Associated CO emission was also detected (e.g.
Stark 1995),
proving that a molecular cirrus exists in the Galactic
halo. A ``thick disk'' of molecular gas above the central disk of
the Milky Way has been reported as well
(Dame & Thaddeus 1994).
These detections imply that cold matter (T 50 K) exists
in the Galactic halo.
Being located within the thin disk, it is difficult for us to determine whether gas for which we have no kinematic information is located in the halo or possibly in our local vicinity, still within the disk. To address this problem, Beuermann et al. (1985) developed a model showing that after removal of emission from nearby structures in the Galactic disk, seen in projection at high latitudes (like, e.g., the North Polar Spur), the distribution of radio continuum emission of the Milky Way in the 408 MHz all-sky survey is not compatible with the existence of only a thin disk. They found signatures of a radio halo, encompassing the disk, with a z thickness that depends on the local level of SF in the underlying disk (their Fig. 9). Complementary direct evidence for the existence of a Galactic CR (nucleon) halo comes e.g. from 10Be measurements (Simpson & García-Muñoz 1988).

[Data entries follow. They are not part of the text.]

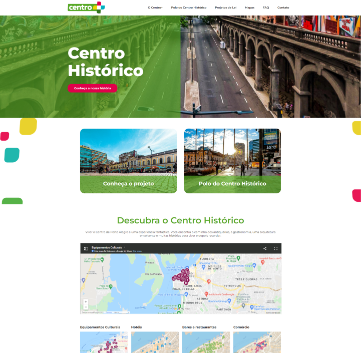
Task: Click the Instituto de Cardiologia hospital marker
Action: point(206,294)
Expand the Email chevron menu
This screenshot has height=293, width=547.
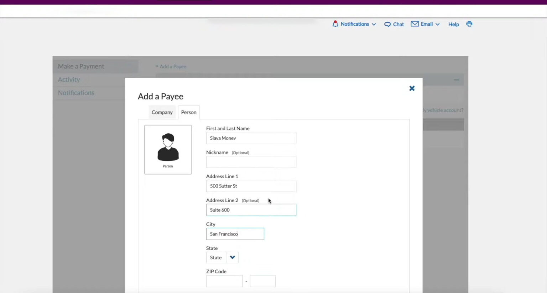pos(438,24)
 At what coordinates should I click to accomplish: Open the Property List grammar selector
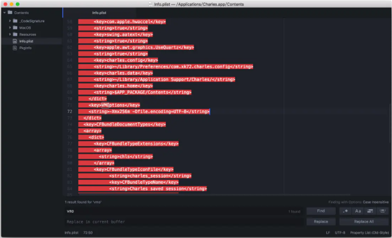pos(369,233)
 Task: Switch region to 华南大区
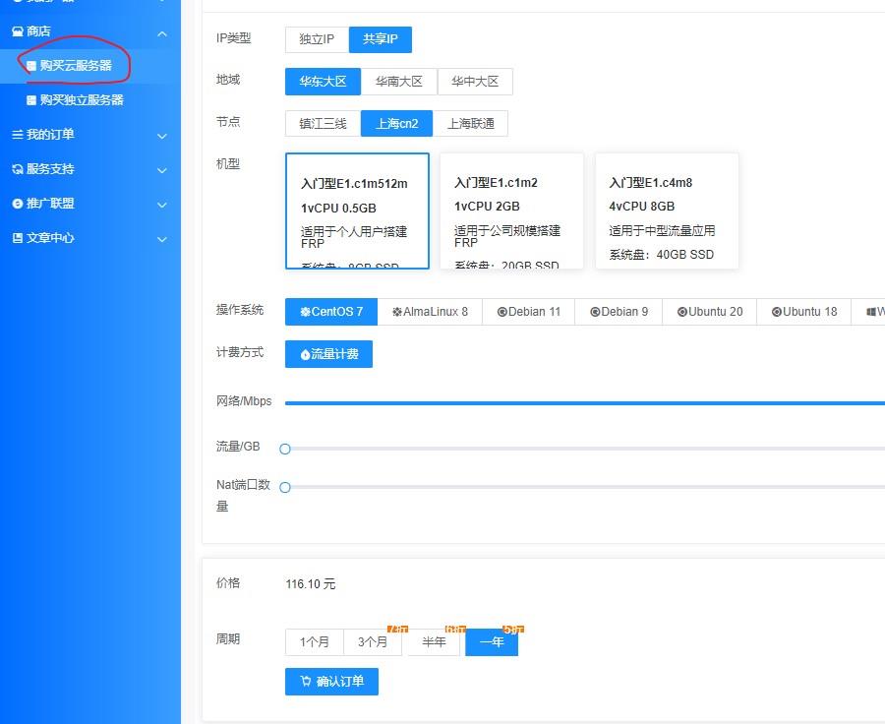click(x=398, y=82)
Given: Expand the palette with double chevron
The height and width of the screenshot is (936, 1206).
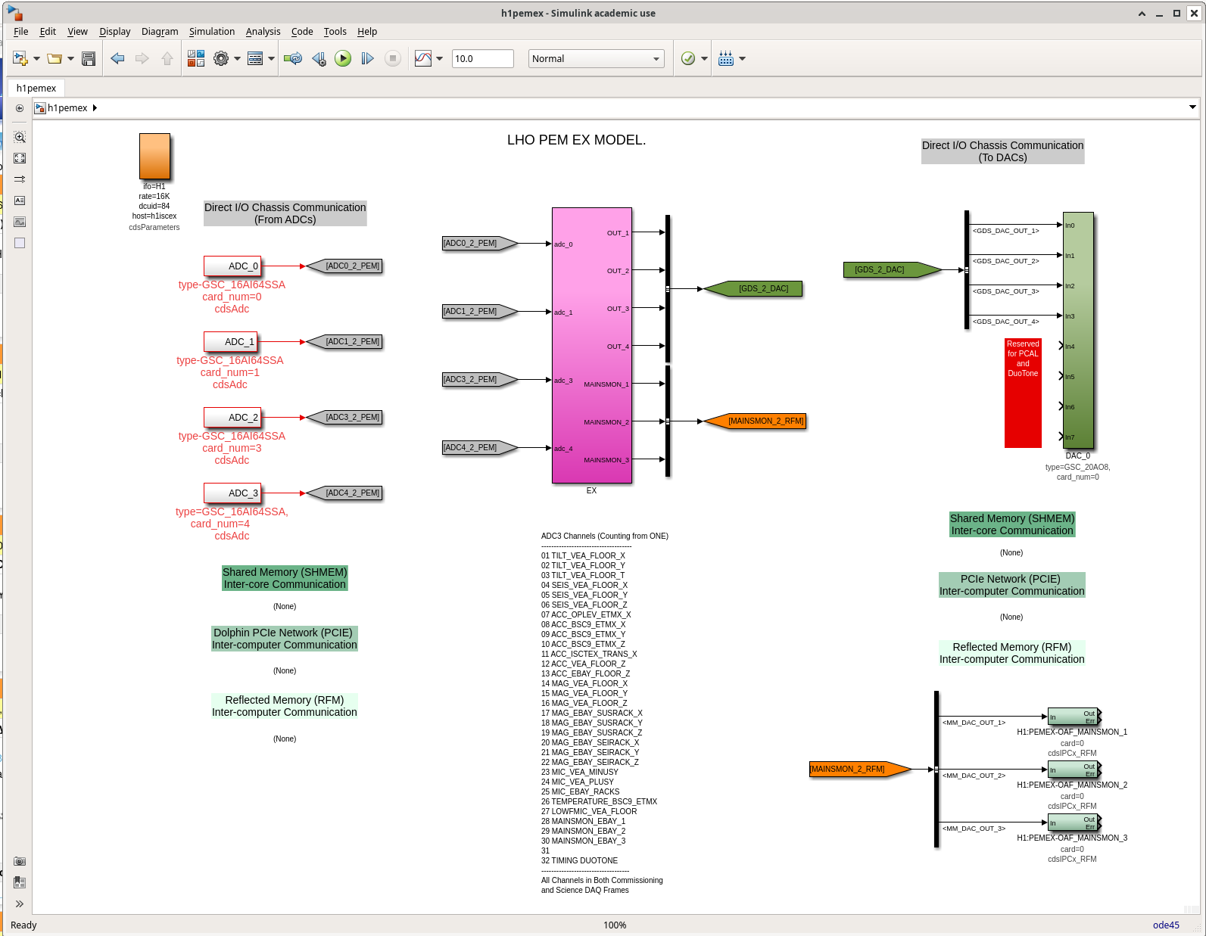Looking at the screenshot, I should click(x=20, y=903).
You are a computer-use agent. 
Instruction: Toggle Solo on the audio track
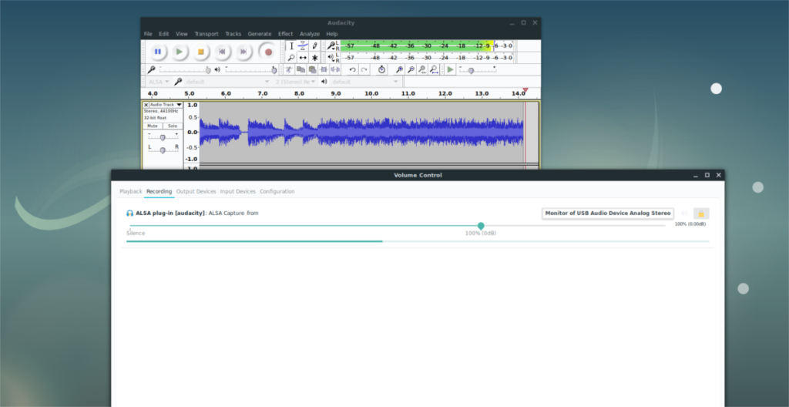click(x=173, y=126)
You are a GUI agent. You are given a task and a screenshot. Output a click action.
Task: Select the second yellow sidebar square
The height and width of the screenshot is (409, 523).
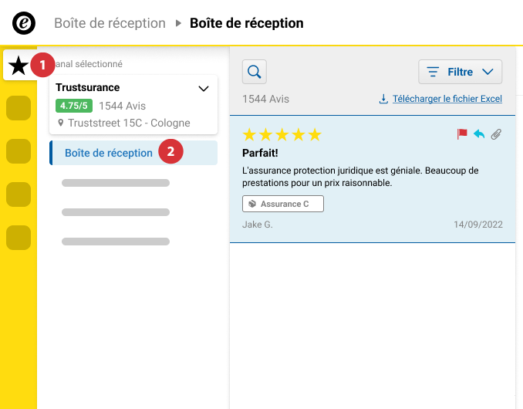[19, 151]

Han & Qiao (1994) found a vertical component of the local Galactic B-field of 0.2 to 0.3 µG. Based on data of a large sample of galaxies, Lisenfeld et al. (1996b) have shown that the assumption of energy equipartition between CRs, B-fields, and the interstellar radiation field (ISRF) is not grossly wrong. Thus, the presence of a Galactic radio synchrotron halo implies the existence of B-fields at high z.
Clearly, there is plenty of observational evidence for the existence of a gaseous Galactic halo, comprised of all components of the ISM found in the disk. Based on the shape of the radio halo, as modeled by Beuermann et al. (1985), we can quite safely assume that the Milky Way has an extended gaseous halo, reaching galactocentric radii of at least 10 kpc. To maintain such a halo, it must be fed with both matter and energy. Various energy sources can possibly feed halos; among them, outflows from SF regions in the Galactic disk (see Section 7.1.1). Assuming that this is correct, disk-halo interactions must be occurring in many locations. However, despite this evidence, there are hardly any signs for current ongoing disk-halo interactions in our Galaxy. So far, only two morphological structures have been clearly detected and interpreted as direct evidence for disk-halo interactions. The first is the so-called ``Stockert chimney'' (Müller et al. 1987; Kundt & Müller 1987), a radio continuum spur with a spectral index indicating thermal emission. However, this spur is not very long (only ~ 300 pc) and the underlying stellar associations do not produce much energy. There is better evidence for outflow from the Galactic disk in a second chimney, which was recently detected in the Perseus spiral arm (Normandeau et al. 1996). Here, not only can a cavity blown into the ambient (H I) gas be seen, but also a compression of molecular gas clouds within the cavity - traced by their head-tail structure. The third piece of evidence for ongoing disk-halo interactions is the link of HVCs with gas at lower velocities in the Galactic disk (Pietz et al. 1996; see above). These clouds are probably falling into the Galactic disk from the halo.
Thus, although our own Galaxy offers the possibility of studying the different phases and morphological components of the ISM at close range, there are also observational disadvantages, primarily due to the unfavorable viewing geometry and the associated lack of a grand overview. Our viewing range is limited, which leads to a scarcity of objects to study. For this reason observations of external galaxies can provide us with substantial additional information. Another motivation for investigations of external galaxies is to determine how many galaxies generate enough energy to support a gaseous halo and which conditions and processes lead to its creation. We can then also address the question of how our Galaxy compares to other spirals.